** Exercise aim **
Copy out exactly the lines beginning with the one that contains "This screenshot has height=1173, width=1905." and ending at the last line of the listing, skipping any pictures.

** Data listing **
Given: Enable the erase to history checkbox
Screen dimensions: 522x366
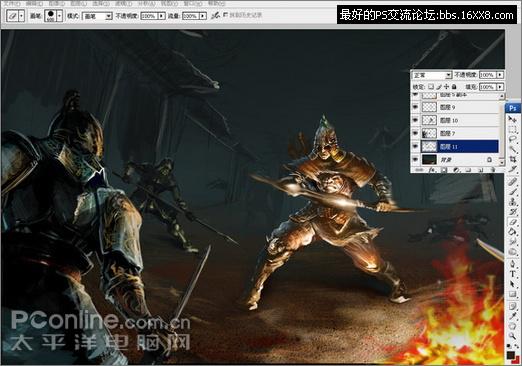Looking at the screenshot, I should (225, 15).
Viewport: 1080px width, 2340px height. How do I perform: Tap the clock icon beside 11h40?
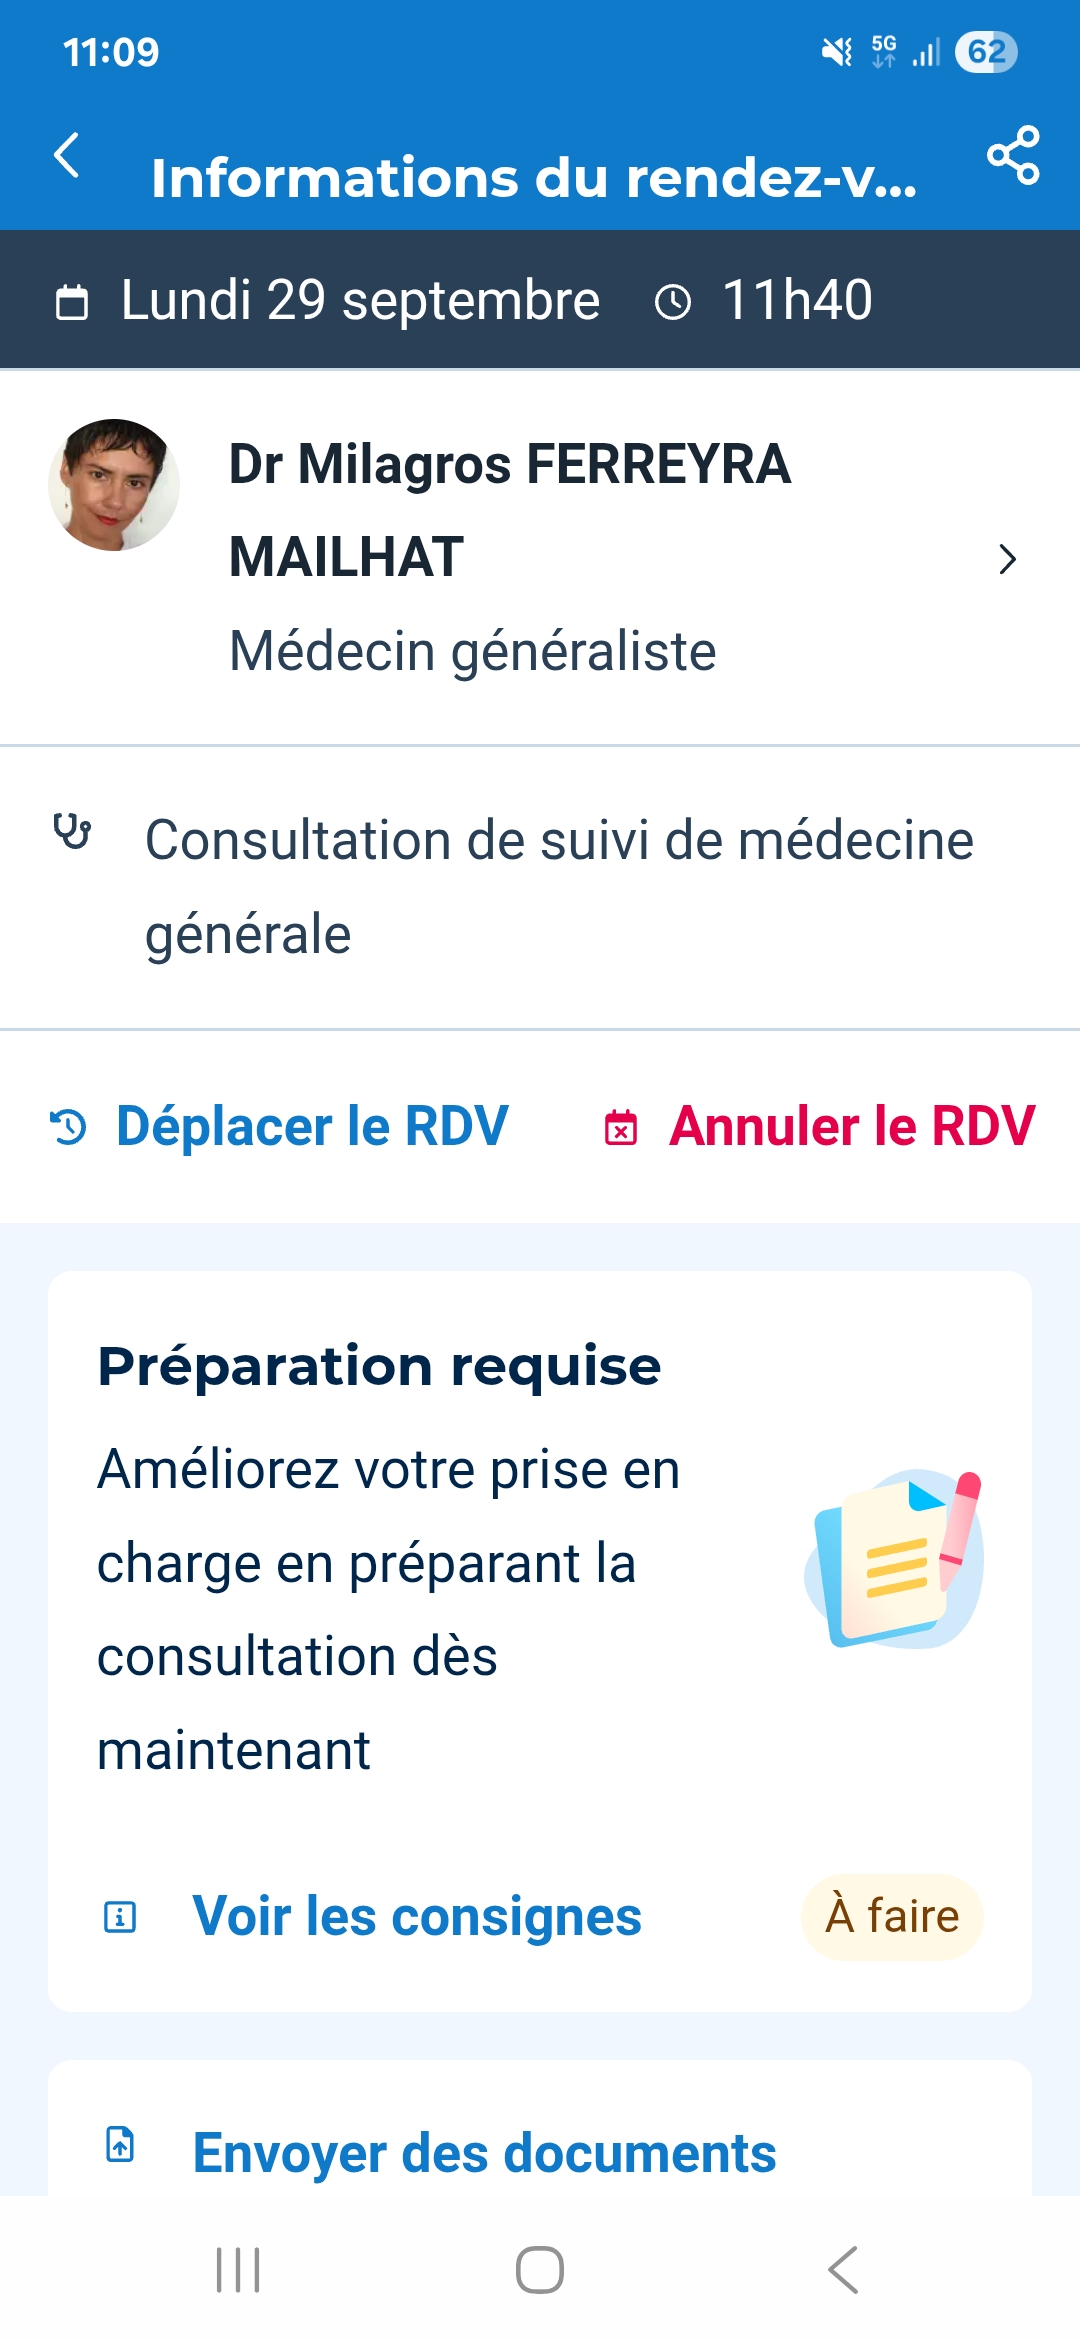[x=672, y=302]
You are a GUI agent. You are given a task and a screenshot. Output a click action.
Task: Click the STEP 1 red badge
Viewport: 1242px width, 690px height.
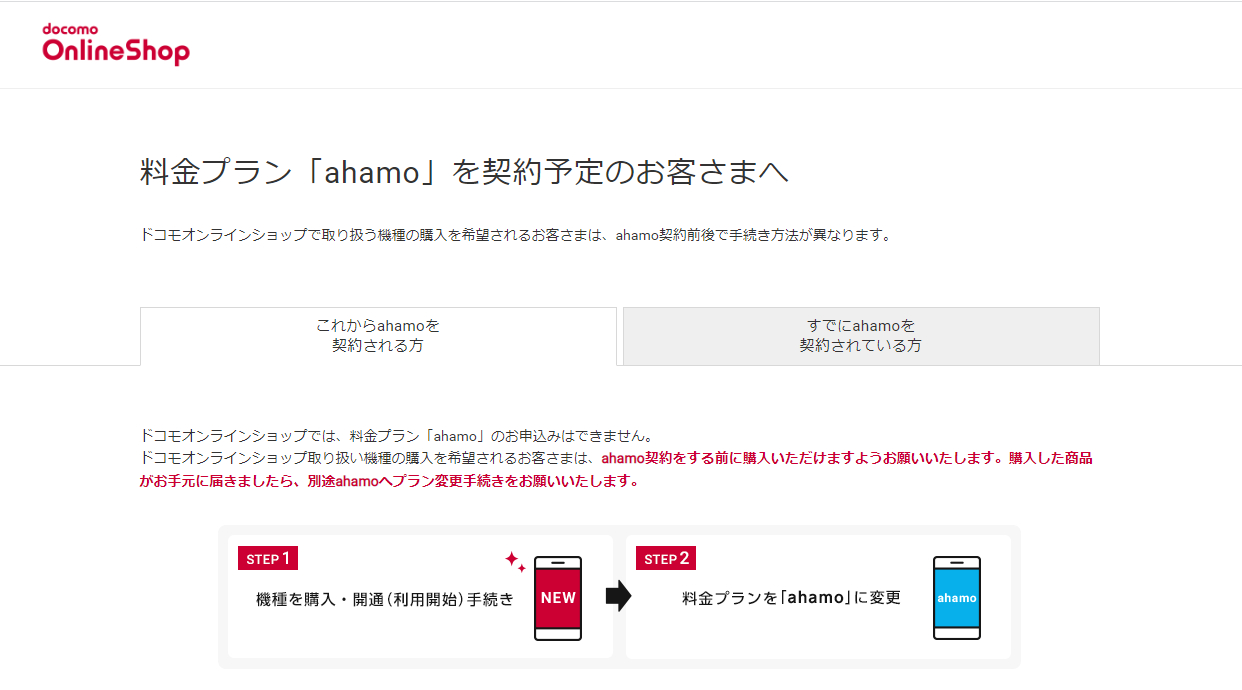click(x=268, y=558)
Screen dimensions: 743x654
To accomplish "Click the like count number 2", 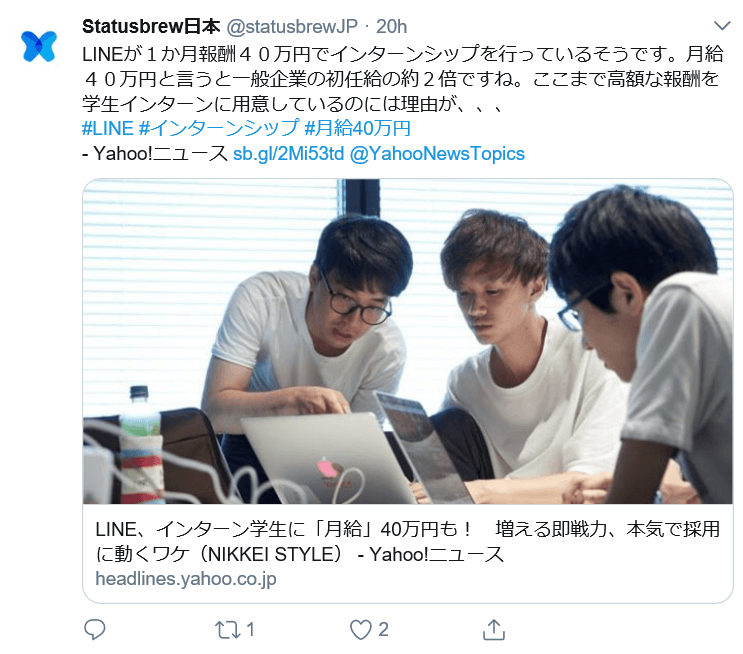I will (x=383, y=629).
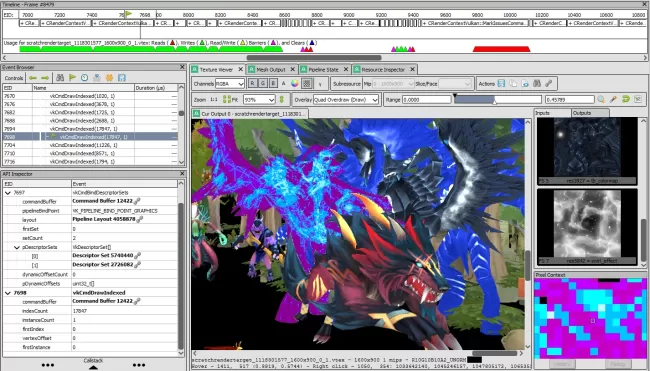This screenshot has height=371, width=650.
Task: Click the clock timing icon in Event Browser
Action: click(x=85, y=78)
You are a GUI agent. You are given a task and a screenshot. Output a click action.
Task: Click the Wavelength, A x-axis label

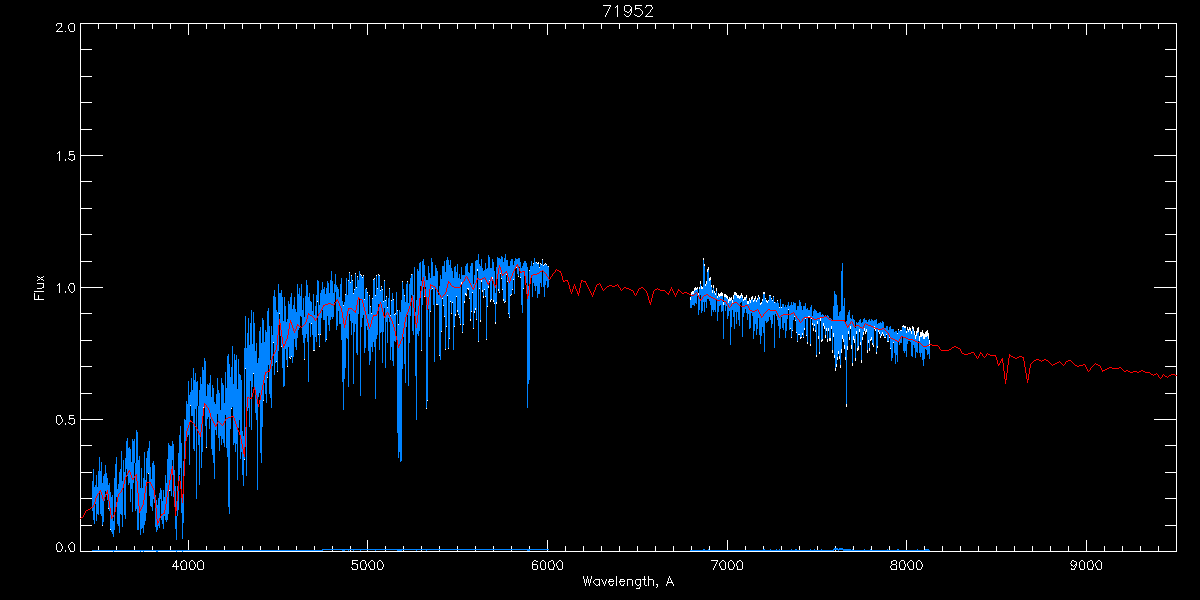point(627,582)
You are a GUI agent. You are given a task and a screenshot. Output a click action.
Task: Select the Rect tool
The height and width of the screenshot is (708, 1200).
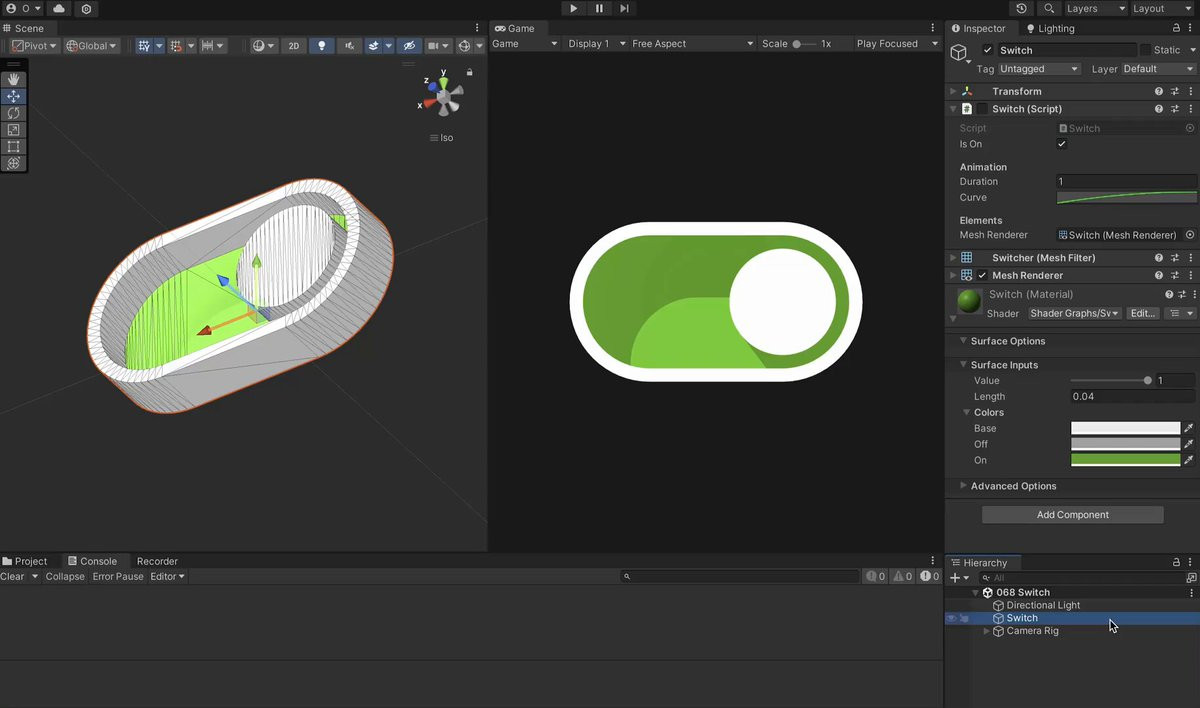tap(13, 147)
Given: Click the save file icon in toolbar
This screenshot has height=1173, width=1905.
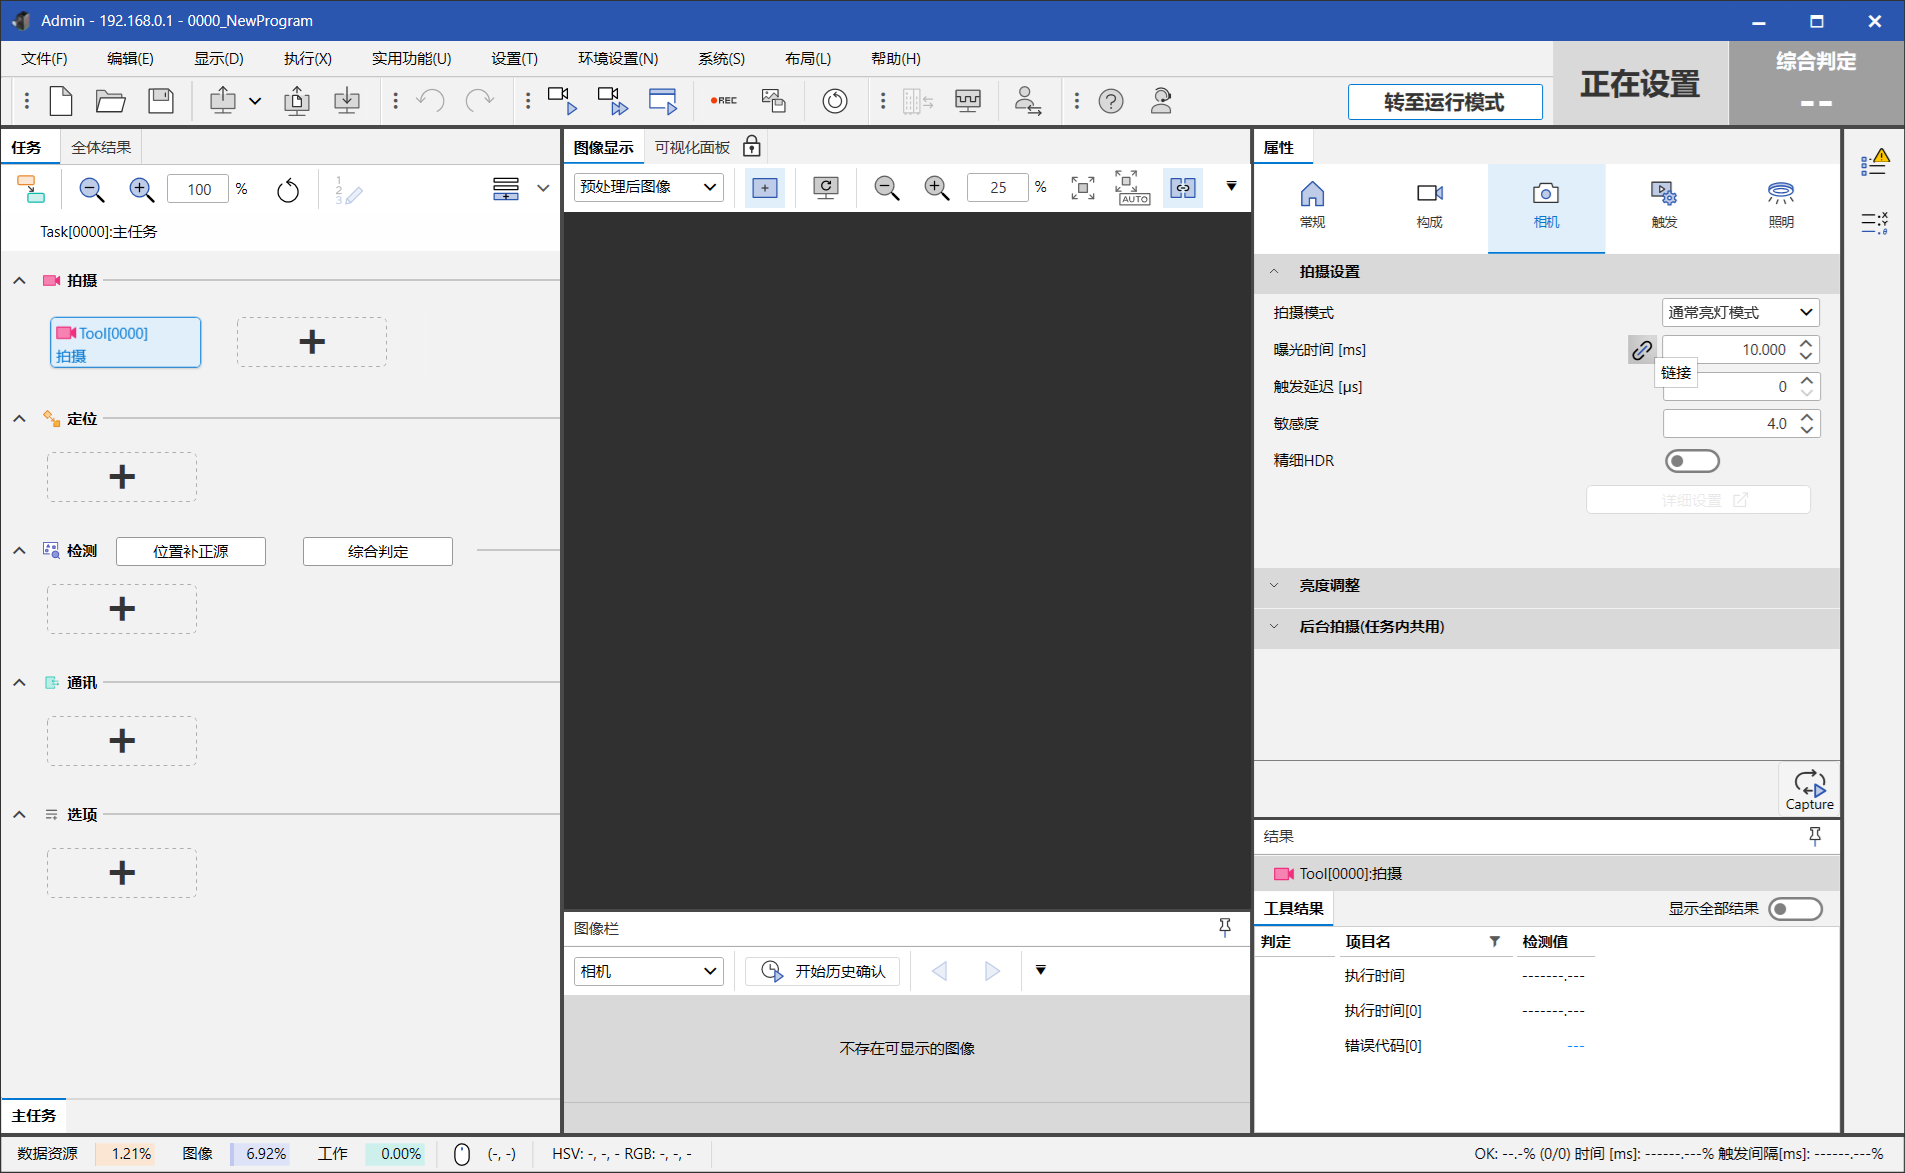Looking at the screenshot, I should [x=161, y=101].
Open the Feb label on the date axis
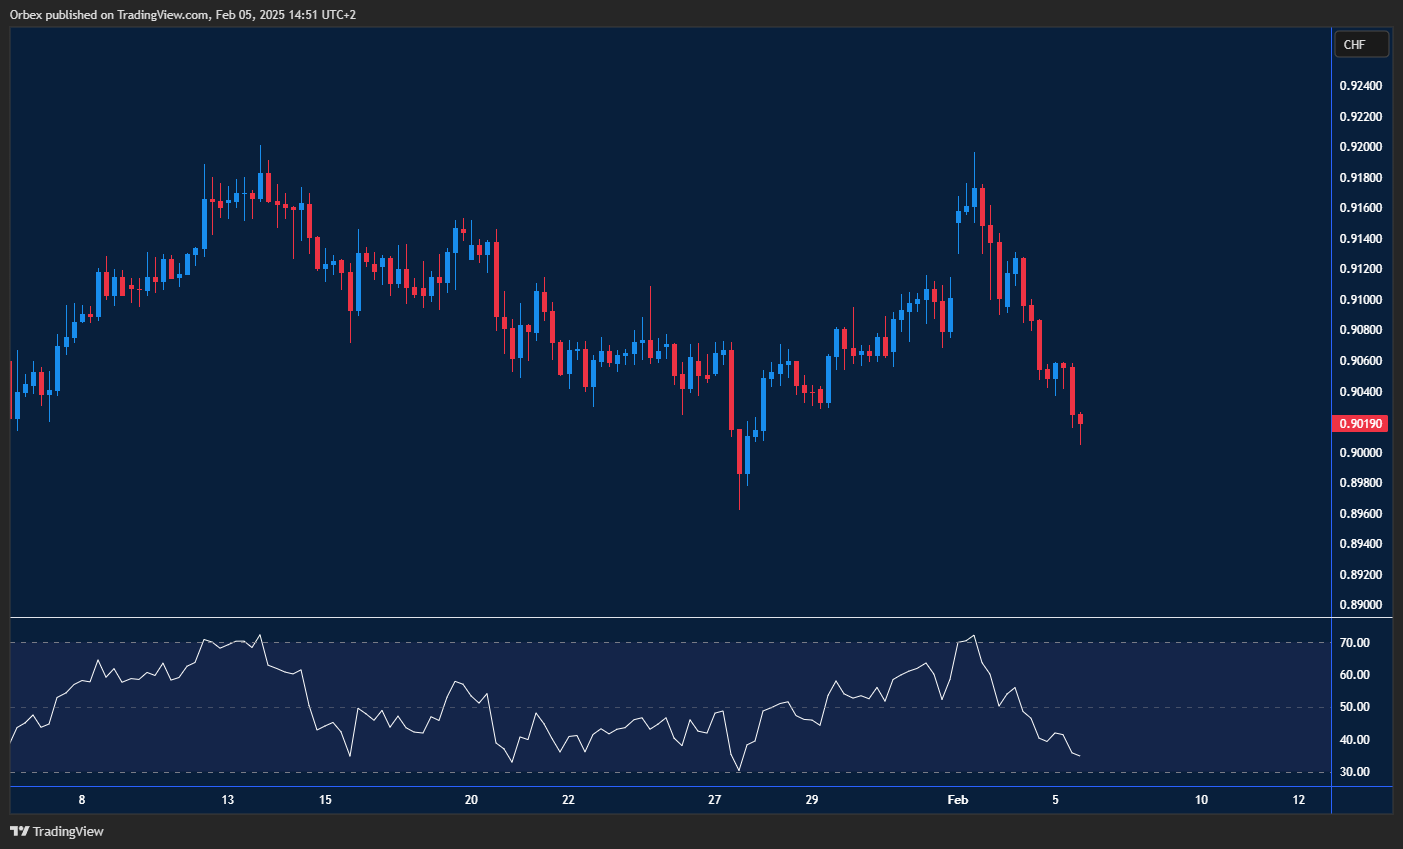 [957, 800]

** Your response **
This screenshot has height=1173, width=1905.
Looking at the screenshot, I should [x=161, y=101].
Open the Feb label on the date axis
 [957, 800]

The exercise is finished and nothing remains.